Execute the command shown below.
rcxadm authctl show <RETURN> |
The connection information registered in Resource Orchestrator is displayed.
Check the displayed connection information.
The information is displayed as follows:
host: hostx.fujitsu.com |
Check if the directory service settings and the displayed connection information are the same.

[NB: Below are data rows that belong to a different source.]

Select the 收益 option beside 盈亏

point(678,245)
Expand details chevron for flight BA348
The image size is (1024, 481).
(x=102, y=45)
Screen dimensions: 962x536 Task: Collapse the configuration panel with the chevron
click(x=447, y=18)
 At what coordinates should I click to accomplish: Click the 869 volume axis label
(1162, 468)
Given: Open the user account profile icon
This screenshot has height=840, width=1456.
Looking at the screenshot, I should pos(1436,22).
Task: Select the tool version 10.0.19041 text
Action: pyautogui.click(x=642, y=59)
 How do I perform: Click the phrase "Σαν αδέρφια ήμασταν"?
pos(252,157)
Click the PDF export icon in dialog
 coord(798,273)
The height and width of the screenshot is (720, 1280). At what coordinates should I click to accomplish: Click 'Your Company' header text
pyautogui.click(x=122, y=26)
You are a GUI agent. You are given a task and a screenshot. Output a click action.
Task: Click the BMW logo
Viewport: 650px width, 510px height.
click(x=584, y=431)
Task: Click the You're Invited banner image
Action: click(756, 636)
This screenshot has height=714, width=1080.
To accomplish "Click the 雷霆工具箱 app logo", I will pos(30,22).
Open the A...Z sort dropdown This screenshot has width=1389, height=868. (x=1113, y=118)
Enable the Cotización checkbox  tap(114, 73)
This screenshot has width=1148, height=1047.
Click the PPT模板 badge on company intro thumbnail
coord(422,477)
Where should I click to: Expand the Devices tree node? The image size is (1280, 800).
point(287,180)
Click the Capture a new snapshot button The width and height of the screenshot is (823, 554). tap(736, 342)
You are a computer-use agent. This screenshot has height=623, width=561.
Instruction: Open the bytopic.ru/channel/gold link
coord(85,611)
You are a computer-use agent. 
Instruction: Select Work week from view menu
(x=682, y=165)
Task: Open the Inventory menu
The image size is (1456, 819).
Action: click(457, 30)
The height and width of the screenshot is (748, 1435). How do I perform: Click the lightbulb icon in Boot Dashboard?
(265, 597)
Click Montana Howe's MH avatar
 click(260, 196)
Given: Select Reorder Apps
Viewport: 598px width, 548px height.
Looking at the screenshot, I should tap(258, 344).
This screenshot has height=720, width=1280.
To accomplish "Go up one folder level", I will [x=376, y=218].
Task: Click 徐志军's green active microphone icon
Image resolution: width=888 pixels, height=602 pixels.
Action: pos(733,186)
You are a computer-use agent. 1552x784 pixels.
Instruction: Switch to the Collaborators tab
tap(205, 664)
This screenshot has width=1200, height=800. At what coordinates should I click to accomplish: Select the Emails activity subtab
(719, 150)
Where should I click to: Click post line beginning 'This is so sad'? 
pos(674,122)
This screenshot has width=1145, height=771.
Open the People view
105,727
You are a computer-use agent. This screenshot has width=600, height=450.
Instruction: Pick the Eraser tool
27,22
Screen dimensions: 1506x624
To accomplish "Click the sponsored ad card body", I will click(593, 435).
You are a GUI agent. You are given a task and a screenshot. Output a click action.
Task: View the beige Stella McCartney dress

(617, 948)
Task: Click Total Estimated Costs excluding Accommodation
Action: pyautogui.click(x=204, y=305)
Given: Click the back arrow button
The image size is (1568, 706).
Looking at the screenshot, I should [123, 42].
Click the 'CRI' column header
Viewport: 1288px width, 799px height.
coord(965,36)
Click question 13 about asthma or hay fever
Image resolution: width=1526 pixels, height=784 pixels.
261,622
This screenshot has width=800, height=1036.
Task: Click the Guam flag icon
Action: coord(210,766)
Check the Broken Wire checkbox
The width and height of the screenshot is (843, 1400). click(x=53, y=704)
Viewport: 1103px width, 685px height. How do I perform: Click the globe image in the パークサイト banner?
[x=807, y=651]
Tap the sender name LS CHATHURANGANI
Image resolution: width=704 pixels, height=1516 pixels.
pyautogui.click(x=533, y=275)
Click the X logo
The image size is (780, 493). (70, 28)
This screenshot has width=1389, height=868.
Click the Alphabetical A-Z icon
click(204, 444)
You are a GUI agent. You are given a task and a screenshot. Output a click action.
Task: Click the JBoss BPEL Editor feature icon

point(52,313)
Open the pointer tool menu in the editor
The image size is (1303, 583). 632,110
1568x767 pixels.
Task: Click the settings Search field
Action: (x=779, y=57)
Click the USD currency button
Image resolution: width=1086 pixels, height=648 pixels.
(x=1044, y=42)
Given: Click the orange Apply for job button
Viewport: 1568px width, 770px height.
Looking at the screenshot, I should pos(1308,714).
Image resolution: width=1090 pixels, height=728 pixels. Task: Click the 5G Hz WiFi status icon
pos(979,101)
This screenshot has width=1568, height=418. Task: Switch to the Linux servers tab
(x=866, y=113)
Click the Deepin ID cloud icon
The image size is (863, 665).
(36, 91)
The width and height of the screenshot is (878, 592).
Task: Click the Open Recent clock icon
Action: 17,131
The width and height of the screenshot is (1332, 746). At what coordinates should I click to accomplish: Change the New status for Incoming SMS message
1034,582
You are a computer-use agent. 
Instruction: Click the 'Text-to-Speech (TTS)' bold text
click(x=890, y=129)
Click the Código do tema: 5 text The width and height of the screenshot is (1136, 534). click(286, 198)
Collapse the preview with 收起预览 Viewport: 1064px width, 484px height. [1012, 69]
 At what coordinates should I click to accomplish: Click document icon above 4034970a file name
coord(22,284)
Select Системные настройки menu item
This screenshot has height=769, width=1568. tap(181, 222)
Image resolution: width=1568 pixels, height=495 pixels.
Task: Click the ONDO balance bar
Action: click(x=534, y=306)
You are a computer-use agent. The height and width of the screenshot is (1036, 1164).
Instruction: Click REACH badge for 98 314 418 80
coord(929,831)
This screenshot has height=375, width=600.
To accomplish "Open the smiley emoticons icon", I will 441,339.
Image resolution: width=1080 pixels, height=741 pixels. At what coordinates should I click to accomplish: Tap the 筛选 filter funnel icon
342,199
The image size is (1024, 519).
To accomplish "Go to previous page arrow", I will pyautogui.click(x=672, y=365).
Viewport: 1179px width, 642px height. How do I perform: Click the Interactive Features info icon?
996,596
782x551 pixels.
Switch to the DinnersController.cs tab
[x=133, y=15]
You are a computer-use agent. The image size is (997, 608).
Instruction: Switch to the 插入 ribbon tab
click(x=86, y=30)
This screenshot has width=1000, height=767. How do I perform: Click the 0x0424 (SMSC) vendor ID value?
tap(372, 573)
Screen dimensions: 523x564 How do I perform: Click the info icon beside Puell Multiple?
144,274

In particular, note the following information:
If port is the port for SSL communications
If bind is the directory service administrator
(Check if the administrator is a directory service administrator, not a privileged user of Resource Orchestrator)
For details on how to check the connection settings of the directory service provided with ServerView Operations Manager, refer to the following manual.
ServerView Operations Manager V7.0 or earlier
"ServerView user management with OpenDJ" in "User Management in ServerView 6.30"
ServerView Operations Manager V7.1 or later
"ServerView user management with Apache DS" in "User Management in ServerView 7.10"
When there is an error in the connection information, use the following procedure to register the correct information:
Stop the manager.
Configure the correct information.
When using Active Directory or ServerView Operations Manager V5.5 or later
Execute the rcxadm authctl sync command and change the directory service connection information.
When using OpenDS provided with ServerView Operations Manager V5.3
Execute the rcxadm authctl modify command and change the directory service connection information.
Example
>rcxadm authctl modify -bind "cn=Directory Manager" -passwd admin |
Specify the password for the directory server administrator using the passwd option. "admin" is set by default.
Restart the manager.
For details on the rcxadm authctl command, refer to "5.4 rcxadm authctl" in the "Reference Guide (Command/XML) CE".